# Data section:

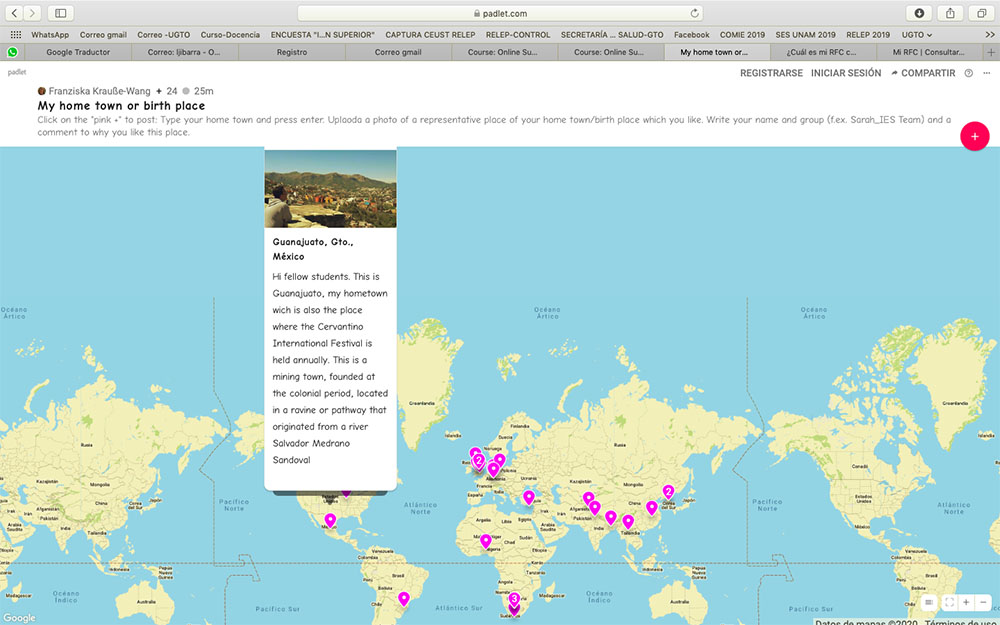Show all tabs overview
Viewport: 1000px width, 625px height.
(982, 13)
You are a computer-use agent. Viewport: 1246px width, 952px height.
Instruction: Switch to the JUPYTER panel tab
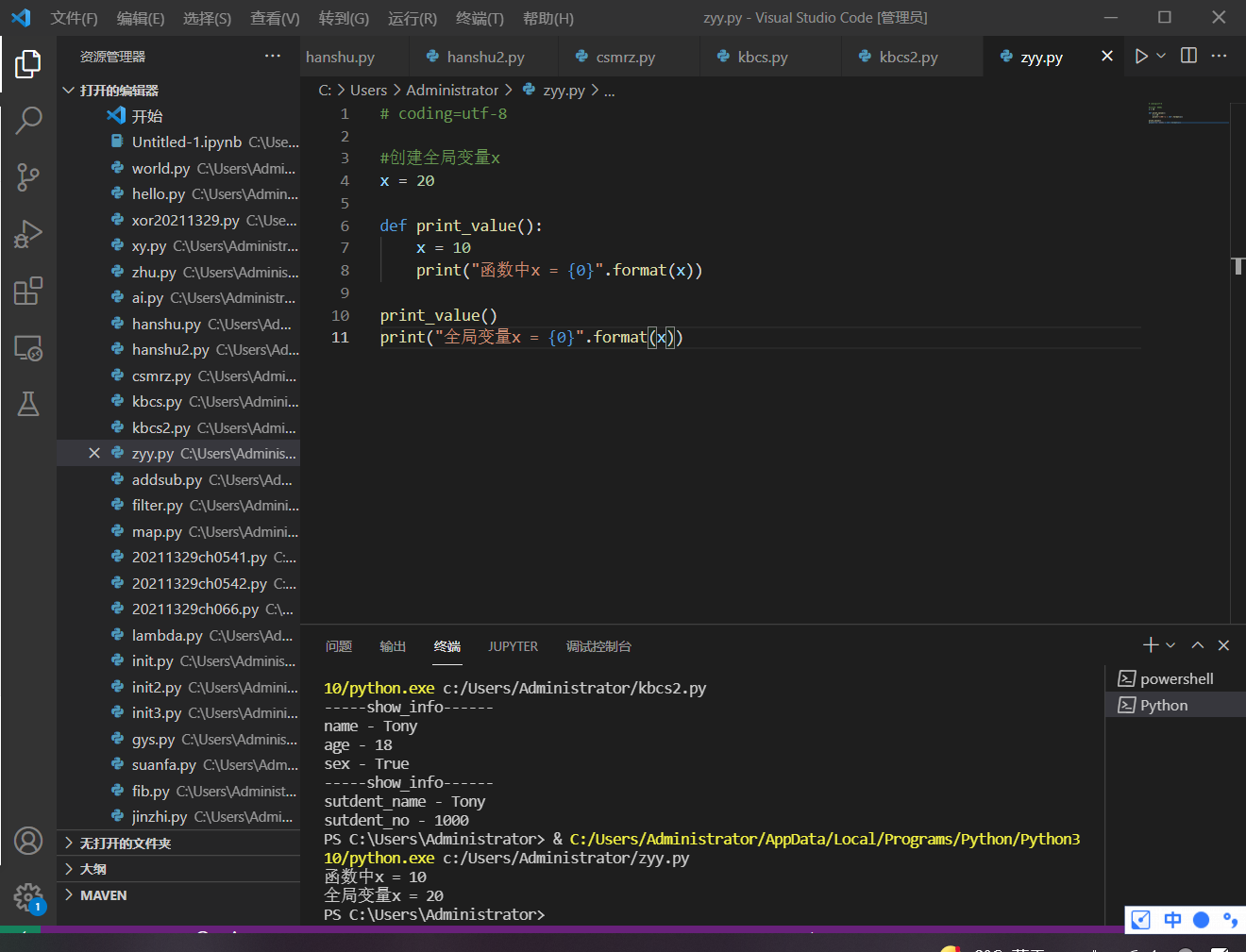tap(513, 646)
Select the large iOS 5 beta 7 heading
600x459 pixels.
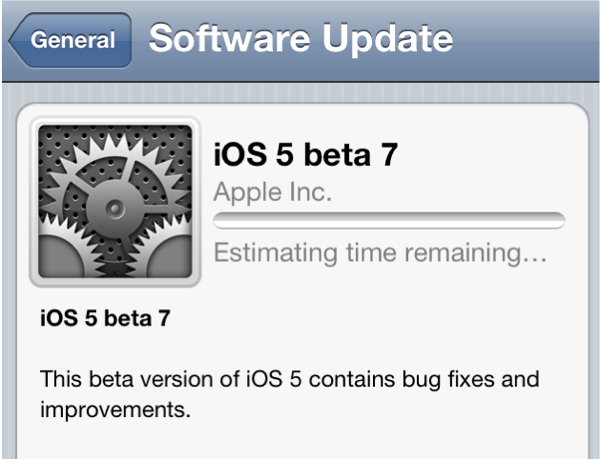tap(305, 155)
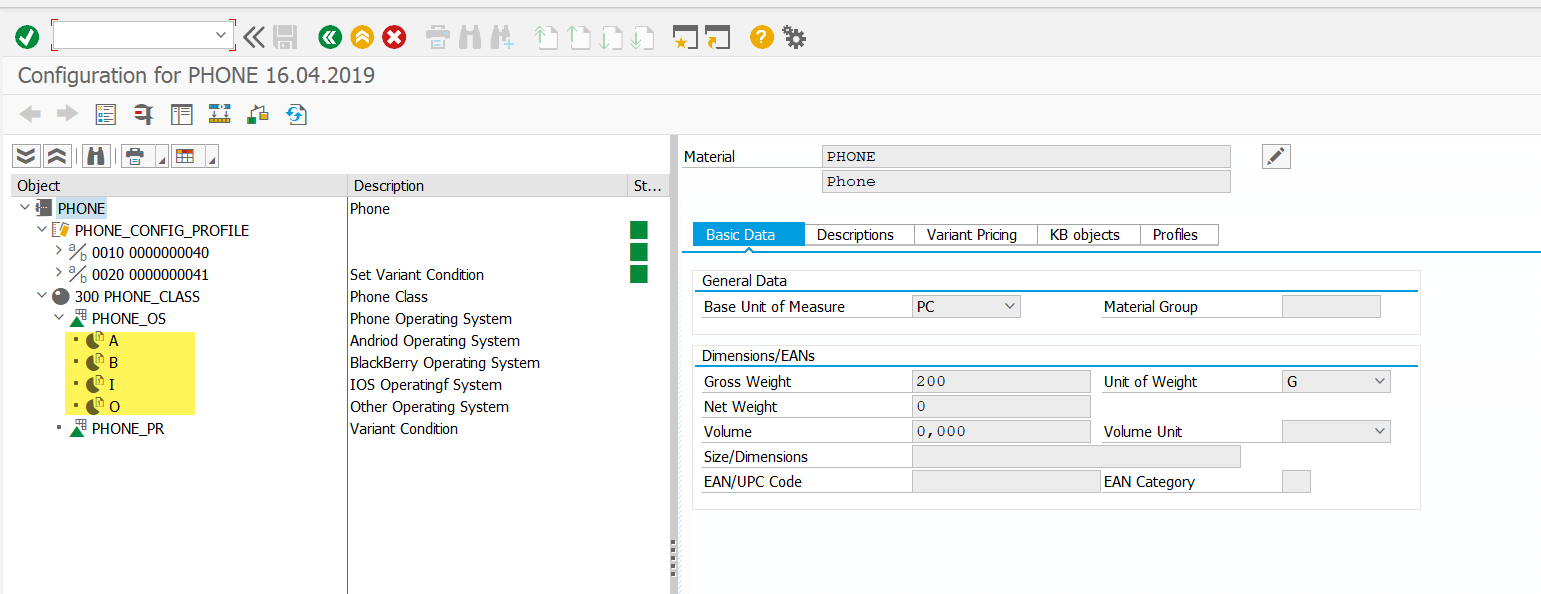Click the document refresh icon
Image resolution: width=1541 pixels, height=594 pixels.
tap(296, 114)
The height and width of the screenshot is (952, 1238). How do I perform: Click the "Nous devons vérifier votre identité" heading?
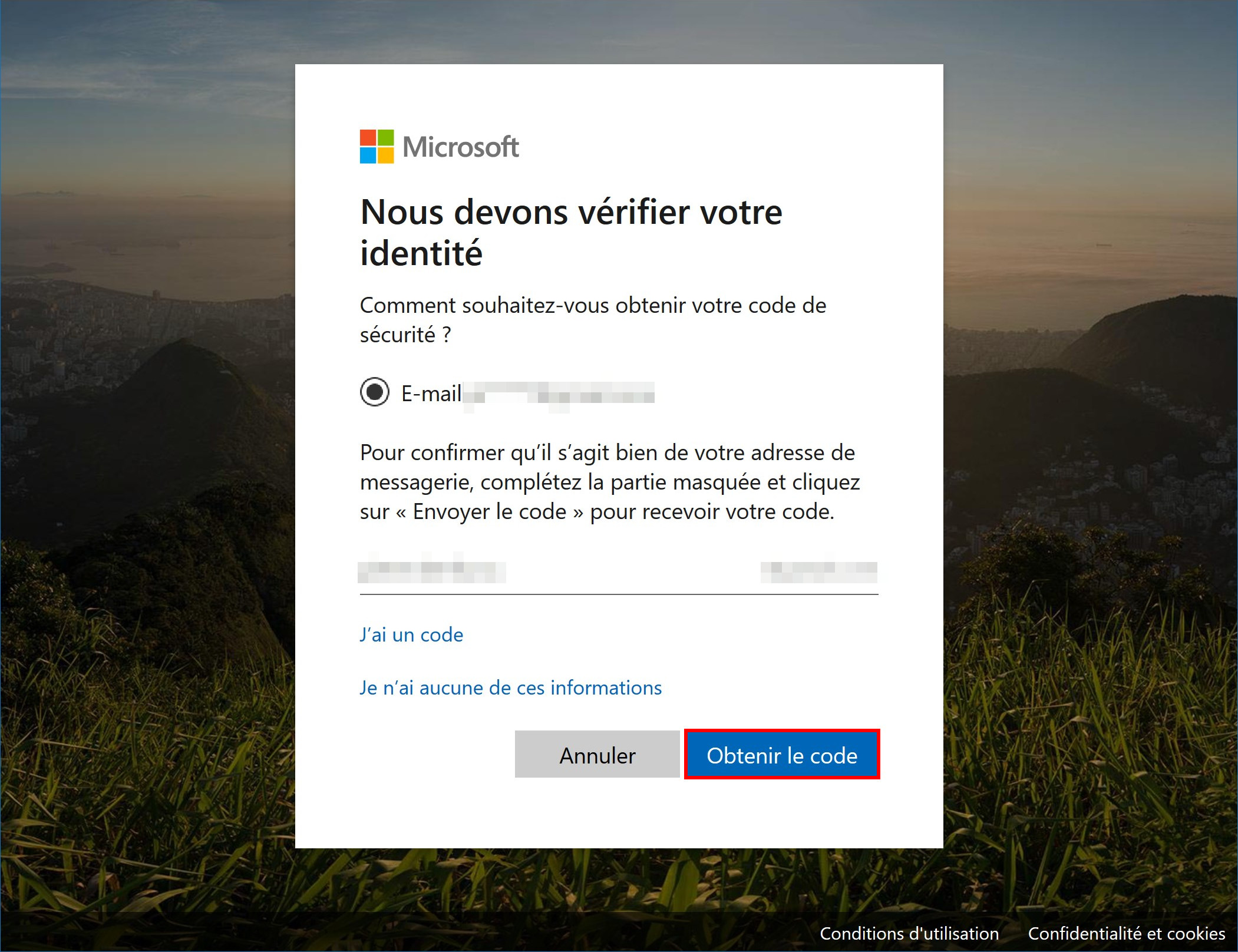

# About this task:
Nothing but the lines from the one that contains "You are a computer-use" through the last line of the material should be written out, exactly. Omit pictures.

# Response:
You are a computer-use agent. Viewport: 1246px width, 952px height.
Instruction: Switch to the JUPYTER panel tab
tap(513, 646)
Select the large iOS 5 beta 7 heading
600x459 pixels.
tap(305, 155)
Click the document refresh icon
Image resolution: width=1541 pixels, height=594 pixels.
tap(296, 114)
The height and width of the screenshot is (952, 1238). How do I perform: Click the "Nous devons vérifier votre identité" heading?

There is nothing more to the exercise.